A Rare High-Yield, High-Growth Investment
Given investors’ insatiable appetite for yield right now, the company’s monthly dividend of $0.09 is bound to start attracting interest. It works out to an annual yield of 7.3%, which tops the average current junk bond yield of 6.7%.
The yield is notably safer, too. Poseidon’s business is high margin and predictable. In fact, over 50% of the company’s fleet is under long-term contracts through 2012. But it only needs to rent out 25% of the fleet to fund the dividend payments.
In terms of a dividend payout ratio, Poseidon checks-in at a conservative 50%.
The second reason I expect investors to start flocking to the company is because of its growth potential.
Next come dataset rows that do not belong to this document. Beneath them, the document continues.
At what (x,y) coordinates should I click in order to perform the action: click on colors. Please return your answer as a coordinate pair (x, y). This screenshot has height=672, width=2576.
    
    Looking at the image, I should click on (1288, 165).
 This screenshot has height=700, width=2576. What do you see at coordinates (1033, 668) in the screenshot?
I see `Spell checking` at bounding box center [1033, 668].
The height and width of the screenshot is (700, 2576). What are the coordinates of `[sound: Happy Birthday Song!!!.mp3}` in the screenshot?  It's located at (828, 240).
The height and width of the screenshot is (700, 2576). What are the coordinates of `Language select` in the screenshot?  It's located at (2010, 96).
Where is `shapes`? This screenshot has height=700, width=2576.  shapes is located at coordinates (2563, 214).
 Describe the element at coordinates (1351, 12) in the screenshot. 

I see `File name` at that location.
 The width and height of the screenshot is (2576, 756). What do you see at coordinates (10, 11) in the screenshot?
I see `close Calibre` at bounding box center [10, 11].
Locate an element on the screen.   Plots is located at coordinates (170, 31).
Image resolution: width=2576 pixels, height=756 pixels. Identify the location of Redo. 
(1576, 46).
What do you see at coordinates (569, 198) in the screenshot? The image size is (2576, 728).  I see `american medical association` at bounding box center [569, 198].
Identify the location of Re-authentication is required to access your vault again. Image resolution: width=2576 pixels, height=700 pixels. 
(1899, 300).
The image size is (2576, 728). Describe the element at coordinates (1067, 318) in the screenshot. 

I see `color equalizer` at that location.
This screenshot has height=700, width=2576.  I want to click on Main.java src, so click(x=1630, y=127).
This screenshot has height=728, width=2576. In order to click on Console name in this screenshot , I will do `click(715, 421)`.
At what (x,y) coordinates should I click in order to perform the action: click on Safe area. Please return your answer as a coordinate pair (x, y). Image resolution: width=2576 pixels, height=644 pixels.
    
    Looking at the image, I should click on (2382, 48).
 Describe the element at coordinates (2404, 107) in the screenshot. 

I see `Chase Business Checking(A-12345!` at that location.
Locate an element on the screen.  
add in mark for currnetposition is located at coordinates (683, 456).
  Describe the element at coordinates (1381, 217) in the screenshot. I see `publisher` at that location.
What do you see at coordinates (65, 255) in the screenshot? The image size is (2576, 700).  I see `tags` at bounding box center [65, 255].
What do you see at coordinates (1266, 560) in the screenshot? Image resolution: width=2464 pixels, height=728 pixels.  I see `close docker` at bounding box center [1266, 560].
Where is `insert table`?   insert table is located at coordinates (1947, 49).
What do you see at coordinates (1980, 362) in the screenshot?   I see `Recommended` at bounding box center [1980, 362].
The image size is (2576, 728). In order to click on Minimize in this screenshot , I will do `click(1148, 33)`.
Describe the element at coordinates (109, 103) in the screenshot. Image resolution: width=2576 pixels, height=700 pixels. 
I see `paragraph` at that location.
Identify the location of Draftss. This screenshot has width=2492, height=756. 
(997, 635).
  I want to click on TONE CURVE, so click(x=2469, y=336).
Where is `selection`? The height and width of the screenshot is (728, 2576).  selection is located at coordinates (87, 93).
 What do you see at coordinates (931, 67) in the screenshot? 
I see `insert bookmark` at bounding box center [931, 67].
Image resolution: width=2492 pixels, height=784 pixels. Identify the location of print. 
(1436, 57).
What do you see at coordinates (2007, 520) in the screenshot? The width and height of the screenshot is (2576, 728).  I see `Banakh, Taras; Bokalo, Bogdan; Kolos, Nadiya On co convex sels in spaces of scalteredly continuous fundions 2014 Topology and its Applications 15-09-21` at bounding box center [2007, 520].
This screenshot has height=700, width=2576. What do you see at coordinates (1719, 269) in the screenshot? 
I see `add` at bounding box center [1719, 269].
Based on the number of horizontal wells drilled in North America last year (approximately 35,000), Poseidon has penetrated less than 10% of the market. Even better, as management notes, “Our addressable market keeps getting larger.”
A quick glance at the latest financials reveals the company isn’t squandering any opportunities.
In the second quarter, sales increased 469% year-over-year to a record $54.9 million. And net income increased 552% to a record $31.2 million. That was enough to exceed even the company’s own internal growth forecasts.
Bottom line: The financials leave little room for argument that Poseidon is, indeed, a “growth-oriented, yield investment.” So forget about high-yield bonds and go with this under-the-radar, rare, high-growth, high-yield dividend payer, instead.
Fair warning, though. The stock goes ex-dividend tomorrow, August 29. So if you want to start capitalizing on my favorite high-yield investment, you need to act fast.